**PROBLEM REQUIREMENTS:**
Of the records that follow, copy only the lines from the line containing "Home (358, 961)" to the line containing "Grievance Redressal Committee (56, 2348)", both included, exactly as written.

Source records:
◆ ◆ ◆ ◆

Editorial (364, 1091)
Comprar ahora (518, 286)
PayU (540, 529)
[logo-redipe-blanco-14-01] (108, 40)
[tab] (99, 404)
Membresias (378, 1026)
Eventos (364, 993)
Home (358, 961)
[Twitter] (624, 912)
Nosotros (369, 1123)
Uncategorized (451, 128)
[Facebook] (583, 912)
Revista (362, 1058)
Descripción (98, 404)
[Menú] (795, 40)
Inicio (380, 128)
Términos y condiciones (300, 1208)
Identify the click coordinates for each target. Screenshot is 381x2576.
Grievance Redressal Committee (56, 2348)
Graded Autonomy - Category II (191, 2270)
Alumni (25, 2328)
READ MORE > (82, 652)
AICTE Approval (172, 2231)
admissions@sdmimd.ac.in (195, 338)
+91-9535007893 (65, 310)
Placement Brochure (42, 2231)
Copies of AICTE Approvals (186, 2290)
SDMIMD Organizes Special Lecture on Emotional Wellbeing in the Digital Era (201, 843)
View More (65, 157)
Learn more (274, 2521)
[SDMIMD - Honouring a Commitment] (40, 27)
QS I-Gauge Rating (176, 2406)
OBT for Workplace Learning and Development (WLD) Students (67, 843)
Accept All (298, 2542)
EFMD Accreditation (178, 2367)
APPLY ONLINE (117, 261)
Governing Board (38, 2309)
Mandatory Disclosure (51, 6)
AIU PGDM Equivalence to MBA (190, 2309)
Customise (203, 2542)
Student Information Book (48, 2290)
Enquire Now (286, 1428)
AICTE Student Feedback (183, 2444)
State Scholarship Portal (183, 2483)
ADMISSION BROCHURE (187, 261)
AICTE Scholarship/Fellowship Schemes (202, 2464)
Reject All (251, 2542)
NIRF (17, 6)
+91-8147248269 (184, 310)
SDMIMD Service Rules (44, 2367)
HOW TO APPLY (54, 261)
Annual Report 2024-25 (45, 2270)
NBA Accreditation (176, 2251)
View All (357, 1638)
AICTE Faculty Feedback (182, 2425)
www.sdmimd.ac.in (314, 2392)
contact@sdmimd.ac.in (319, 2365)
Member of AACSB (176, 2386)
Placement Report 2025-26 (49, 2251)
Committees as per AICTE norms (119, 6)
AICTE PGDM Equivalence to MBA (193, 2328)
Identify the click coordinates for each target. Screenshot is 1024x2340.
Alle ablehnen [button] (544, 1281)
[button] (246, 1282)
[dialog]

◆ ◆ ◆ ◆

**TASK RESULT:**
Home (358, 961)
[Twitter] (624, 912)
Nosotros (369, 1123)
Uncategorized (451, 128)
[Facebook] (583, 912)
Revista (362, 1058)
Descripción (98, 404)
[Menú] (795, 40)
Inicio (380, 128)
Términos y condiciones (300, 1208)
Identify the click coordinates for each target. Screenshot is 381x2576.
Grievance Redressal Committee (56, 2348)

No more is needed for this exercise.